Excerpt to read:
· · ·
Americans in Cuba Estadounidenses en Cuba

Regions with significant populations
- Havana

Languages
- American English · Cuban Spanish

Related ethnic groups
- American diaspora

= Americans in Cuba =

Americans in Cuba (Estadounidenses en Cuba) consist of expatriates, immigrants and fugitives from the United States, as well as Cubans of American descent. They are few in number due to the hostile history of Cuba–United States relations following communist Fidel Castro's takeover of the Cuban government in 1959. As of September 1998, there were about 2,000 to 3,000 Americans living in Cuba. One source places the figure at 125 in 2024. Much larger is the number of American visitors, who in 2014 accounted for the second largest group, after Canadians.

==Notable expatriates==

Ernest Hemingway purchased Finca Vigía, a house near Havana, in 1940 and lived there with his wife for 20 years.

William Alexander Morgan was one of the few Americans who fought in the Cuban Revolution, rising to the rank of comandante, but later became disillusioned with Castro; he was eventually tried and executed by firing squad. Another American participant in the Revolution was Lorna Burdsall, an American dancer and choreographer who married Cuban revolutionary Manuel Piñeiro and helped procure arms and ammunition.
· · ·
Input data:
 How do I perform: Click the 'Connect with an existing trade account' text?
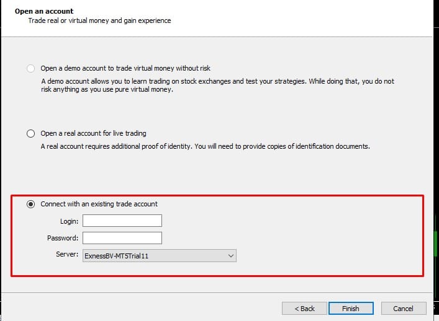[99, 204]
· · ·
What to do:
1. In the article on Americans in Cuba, which group of visitors outnumbered Americans in 2014?
2. Retype the part of the article on Americans in Cuba that opens with the words containing "Americans in Cuba Estadounidenses" and closes with "group, after Canadians.".
3. Continue the article on Americans in Cuba from where it stops.

Answers by item number:
1. Canadians

2.
Americans in Cuba Estadounidenses en Cuba

Regions with significant populations
- Havana

Languages
- American English · Cuban Spanish

Related ethnic groups
- American diaspora

= Americans in Cuba =

Americans in Cuba (Estadounidenses en Cuba) consist of expatriates, immigrants and fugitives from the United States, as well as Cubans of American descent. They are few in number due to the hostile history of Cuba–United States relations following communist Fidel Castro's takeover of the Cuban government in 1959. As of September 1998, there were about 2,000 to 3,000 Americans living in Cuba. One source places the figure at 125 in 2024. Much larger is the number of American visitors, who in 2014 accounted for the second largest group, after Canadians.

3.
Many American fugitives have found refuge in Cuba.
A 1998 House of Representatives resolution cites a figure of 77.

Many are or were members of radical leftist organizations, Puerto Rican separatist groups and Black nationalist organizations, most notably the Black Panther Party, who fled to the country to escape U.S. authorities in the 1960s and '70s. Assata Shakur, a member of the Black Panthers and later the Black Liberation Army and convicted murderer of a New Jersey state trooper in 1973, escaped from prison in 1979 and was granted political asylum in Cuba in 1984. Her accomplice, Nehanda Abiodun, was also granted asylum, as was Puerto Rican separatist William Morales. In 2011 FBI agent Luis Fraticelli stated that Víctor Manuel Gerena was living in Cuba after stealing $7,000,000 for the Puerto Rican separatist group Los Matcheteros. Civil rights activist Robert F. Williams and his wife fled the FBI, living in Cuba from 1961 and 1965, returning to the United States after all charges were eventually dropped.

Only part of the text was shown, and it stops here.